The Garagistè Festival (LINK), for the uninitiated, is a gathering that promotes and celebrates small production winemakers from Paso Robles and elsewhere in California. These are folks who produce under 1500 cases per year. Some are new and plan to grow into the future Mondavis or Kendall-Jacksons of the world; others are doing it as a labor of love and have no plans to expand; still others are winemakers for larger concerns and this is their hobby-like “side venture.”  There are also now Garagistè Festivals in Solvang and in Los Angeles each year.

This is the fifth annual Paso Robles event, and I have attended all of them. Dorianne and I drove up from LA County where we are staying with friends for last night’s Winemakers’ Mixer and today’s workshops and Grand Tasting (which I will blog about later).

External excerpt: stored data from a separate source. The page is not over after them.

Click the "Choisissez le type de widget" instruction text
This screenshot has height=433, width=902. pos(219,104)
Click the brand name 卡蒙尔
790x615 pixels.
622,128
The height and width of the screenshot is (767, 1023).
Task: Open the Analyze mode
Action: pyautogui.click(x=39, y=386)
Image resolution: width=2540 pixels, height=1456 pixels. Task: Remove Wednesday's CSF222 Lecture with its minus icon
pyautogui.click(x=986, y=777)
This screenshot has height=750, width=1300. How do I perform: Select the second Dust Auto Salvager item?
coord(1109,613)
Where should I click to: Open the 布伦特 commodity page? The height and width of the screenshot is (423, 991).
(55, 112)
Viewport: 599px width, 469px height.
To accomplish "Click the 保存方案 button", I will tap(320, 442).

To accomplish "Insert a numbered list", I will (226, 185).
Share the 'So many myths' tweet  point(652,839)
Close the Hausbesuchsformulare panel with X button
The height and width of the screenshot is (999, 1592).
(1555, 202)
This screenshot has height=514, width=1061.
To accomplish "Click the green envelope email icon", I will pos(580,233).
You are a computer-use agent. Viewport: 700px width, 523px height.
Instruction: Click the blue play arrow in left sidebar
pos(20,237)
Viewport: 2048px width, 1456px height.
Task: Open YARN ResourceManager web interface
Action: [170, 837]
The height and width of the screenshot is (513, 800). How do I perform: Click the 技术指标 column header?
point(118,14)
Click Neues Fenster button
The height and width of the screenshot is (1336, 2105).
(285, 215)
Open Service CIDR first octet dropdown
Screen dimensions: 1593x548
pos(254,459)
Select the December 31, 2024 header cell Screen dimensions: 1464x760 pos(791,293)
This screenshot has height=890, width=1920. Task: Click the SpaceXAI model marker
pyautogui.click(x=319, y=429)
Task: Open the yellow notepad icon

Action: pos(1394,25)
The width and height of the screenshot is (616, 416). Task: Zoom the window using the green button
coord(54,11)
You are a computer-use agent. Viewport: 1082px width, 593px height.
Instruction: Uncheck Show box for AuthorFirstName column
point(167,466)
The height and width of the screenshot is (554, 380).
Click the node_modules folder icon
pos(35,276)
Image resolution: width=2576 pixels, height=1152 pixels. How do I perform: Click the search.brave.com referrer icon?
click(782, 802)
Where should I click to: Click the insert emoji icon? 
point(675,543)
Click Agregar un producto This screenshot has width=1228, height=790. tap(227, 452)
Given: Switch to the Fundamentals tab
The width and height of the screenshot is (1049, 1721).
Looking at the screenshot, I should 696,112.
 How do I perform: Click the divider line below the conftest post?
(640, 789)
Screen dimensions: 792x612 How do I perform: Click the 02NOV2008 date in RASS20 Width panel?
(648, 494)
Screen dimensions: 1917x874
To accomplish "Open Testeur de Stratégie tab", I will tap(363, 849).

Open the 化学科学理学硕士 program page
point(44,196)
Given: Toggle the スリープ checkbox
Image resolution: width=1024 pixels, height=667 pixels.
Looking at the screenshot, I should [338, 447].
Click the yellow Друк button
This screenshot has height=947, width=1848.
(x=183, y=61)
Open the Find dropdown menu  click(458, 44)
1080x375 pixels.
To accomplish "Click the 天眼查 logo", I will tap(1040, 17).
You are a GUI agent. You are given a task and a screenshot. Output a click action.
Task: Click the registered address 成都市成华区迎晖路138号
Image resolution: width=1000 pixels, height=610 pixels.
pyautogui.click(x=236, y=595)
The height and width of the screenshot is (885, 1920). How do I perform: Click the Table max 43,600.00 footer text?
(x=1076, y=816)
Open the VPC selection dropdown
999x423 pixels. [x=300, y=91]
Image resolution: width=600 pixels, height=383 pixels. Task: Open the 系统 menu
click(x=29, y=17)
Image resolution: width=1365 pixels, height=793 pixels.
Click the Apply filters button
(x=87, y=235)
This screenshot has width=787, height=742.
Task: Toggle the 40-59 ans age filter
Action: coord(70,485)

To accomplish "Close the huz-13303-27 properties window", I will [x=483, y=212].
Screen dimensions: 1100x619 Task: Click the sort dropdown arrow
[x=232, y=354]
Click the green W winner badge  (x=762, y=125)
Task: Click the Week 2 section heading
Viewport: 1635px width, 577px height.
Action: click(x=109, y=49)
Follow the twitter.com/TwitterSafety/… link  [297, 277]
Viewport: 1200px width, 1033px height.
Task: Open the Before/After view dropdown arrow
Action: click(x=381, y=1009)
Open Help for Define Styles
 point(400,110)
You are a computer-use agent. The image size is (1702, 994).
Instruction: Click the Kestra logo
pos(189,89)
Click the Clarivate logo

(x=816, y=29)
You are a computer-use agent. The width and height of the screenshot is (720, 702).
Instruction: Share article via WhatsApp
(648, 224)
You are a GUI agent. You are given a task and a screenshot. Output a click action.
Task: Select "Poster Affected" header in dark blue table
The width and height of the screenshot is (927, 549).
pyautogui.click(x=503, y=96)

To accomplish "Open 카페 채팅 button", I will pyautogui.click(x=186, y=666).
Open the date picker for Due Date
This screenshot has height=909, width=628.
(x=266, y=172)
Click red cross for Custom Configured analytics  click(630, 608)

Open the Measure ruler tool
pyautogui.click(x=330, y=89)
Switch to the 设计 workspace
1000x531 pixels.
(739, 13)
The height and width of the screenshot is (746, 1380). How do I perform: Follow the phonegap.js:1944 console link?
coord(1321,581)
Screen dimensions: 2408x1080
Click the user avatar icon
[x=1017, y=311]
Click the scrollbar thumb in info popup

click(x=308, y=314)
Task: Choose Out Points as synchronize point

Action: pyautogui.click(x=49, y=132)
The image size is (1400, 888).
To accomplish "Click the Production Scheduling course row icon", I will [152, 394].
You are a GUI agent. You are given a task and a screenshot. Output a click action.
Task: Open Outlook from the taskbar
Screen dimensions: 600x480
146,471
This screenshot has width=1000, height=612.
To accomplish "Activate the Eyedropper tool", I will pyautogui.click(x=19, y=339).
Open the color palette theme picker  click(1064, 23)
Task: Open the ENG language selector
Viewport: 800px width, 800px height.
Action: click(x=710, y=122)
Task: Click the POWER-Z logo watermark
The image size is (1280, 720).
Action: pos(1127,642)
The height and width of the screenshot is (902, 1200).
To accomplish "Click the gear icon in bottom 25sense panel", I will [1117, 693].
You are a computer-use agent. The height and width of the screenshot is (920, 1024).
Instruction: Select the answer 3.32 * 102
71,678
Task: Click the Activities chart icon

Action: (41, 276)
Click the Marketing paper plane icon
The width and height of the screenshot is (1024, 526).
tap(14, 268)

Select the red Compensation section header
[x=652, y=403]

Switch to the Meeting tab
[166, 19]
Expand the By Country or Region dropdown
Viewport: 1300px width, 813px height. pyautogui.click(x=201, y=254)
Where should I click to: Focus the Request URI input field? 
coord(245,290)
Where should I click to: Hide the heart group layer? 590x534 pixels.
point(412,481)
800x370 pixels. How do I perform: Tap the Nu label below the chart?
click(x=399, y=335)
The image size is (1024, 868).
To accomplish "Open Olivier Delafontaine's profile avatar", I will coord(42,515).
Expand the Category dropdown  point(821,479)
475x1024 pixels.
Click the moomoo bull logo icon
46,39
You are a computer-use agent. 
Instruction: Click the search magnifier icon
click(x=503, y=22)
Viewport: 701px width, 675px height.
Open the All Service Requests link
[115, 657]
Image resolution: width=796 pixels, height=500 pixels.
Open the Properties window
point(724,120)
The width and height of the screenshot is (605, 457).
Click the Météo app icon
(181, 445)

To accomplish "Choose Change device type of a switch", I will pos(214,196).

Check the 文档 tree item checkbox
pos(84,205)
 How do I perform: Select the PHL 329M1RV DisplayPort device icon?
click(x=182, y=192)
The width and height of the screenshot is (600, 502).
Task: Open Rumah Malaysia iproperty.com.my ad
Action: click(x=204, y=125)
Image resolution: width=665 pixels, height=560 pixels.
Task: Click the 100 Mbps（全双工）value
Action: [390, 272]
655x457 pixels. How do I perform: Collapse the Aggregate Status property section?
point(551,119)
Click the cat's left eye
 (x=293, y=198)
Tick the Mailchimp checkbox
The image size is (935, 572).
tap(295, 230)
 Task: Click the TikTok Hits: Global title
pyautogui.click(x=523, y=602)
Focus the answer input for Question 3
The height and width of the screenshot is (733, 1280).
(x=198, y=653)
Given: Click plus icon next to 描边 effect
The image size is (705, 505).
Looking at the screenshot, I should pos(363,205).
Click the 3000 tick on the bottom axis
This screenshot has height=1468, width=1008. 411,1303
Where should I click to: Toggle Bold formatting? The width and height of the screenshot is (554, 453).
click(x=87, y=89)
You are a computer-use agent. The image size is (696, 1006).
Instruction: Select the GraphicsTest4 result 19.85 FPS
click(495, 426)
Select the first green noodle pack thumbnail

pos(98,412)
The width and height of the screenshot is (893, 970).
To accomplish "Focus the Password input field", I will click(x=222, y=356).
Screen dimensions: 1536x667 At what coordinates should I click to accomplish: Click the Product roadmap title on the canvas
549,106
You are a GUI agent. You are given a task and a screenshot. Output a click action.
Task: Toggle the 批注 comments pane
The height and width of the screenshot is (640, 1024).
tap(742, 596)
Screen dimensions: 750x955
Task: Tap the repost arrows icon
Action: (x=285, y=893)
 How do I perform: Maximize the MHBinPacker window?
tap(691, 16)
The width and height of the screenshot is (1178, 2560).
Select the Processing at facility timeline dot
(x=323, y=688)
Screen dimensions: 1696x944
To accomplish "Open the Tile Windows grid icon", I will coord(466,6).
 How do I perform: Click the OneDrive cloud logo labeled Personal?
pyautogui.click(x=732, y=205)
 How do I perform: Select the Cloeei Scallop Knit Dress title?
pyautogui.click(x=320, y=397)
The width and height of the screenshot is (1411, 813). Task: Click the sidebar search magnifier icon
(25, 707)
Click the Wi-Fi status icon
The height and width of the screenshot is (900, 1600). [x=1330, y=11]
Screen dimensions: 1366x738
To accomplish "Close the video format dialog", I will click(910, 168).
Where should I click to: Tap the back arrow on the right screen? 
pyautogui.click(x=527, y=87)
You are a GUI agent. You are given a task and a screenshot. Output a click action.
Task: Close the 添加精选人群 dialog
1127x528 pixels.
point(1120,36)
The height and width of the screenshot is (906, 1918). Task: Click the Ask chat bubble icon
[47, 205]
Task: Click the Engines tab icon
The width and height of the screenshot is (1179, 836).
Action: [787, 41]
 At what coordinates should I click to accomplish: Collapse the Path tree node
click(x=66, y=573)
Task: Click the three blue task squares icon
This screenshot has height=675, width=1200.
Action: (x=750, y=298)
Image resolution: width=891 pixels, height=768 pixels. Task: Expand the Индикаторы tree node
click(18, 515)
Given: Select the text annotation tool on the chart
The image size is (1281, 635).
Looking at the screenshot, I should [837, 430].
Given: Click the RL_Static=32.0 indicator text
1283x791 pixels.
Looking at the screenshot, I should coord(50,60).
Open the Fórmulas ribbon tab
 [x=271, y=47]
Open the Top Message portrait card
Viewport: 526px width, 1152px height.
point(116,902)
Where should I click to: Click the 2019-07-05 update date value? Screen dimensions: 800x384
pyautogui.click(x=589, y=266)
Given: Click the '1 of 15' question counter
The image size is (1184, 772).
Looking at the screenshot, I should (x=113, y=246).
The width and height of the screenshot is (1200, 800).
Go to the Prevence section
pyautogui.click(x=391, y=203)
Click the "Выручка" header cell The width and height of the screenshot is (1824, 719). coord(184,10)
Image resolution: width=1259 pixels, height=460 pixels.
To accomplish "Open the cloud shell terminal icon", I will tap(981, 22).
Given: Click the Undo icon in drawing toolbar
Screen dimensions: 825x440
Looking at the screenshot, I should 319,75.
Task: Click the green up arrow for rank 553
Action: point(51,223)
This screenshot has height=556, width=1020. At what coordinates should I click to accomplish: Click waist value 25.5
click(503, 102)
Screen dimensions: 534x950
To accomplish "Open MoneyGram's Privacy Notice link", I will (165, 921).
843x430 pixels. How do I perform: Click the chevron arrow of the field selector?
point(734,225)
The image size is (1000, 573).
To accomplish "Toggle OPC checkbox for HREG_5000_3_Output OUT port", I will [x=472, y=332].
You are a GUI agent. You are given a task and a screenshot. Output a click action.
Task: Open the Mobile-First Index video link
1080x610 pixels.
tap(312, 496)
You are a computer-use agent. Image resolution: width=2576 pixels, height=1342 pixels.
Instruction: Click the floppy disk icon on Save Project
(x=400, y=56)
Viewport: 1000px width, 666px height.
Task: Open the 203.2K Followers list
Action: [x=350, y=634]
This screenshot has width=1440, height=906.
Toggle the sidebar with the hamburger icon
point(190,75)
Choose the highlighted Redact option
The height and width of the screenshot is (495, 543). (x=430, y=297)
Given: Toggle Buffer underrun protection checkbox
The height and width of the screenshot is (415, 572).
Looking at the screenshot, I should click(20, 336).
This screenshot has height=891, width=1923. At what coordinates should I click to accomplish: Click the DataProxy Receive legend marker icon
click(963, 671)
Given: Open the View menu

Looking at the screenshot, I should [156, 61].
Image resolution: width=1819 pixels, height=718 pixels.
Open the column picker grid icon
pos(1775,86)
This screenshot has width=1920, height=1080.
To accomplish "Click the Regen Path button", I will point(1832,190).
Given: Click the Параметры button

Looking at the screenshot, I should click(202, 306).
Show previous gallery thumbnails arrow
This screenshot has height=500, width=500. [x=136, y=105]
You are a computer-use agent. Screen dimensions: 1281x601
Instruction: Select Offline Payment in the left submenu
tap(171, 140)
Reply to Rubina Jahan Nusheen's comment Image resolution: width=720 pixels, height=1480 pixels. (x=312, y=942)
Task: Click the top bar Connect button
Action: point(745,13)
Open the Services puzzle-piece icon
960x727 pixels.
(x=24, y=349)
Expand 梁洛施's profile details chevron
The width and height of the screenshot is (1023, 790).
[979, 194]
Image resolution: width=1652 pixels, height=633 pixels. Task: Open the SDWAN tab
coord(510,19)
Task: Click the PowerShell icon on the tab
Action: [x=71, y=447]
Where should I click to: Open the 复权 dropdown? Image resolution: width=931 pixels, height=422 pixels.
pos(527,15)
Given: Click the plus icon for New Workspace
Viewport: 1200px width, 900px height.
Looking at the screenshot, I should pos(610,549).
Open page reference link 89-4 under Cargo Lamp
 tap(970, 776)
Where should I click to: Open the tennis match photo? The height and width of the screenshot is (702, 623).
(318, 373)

The mixer was added a few years ago, and has been held in different places. This year, it was in the barrel room at Broken Earth Winery (LINK). There were about 35 wineries represented (and one local hard cider maker), including about 1/2 dozen who had been at all five festivals. There were some snacks provided and the Pairing Knife Food Truck (LINK) was also on hand with some great food.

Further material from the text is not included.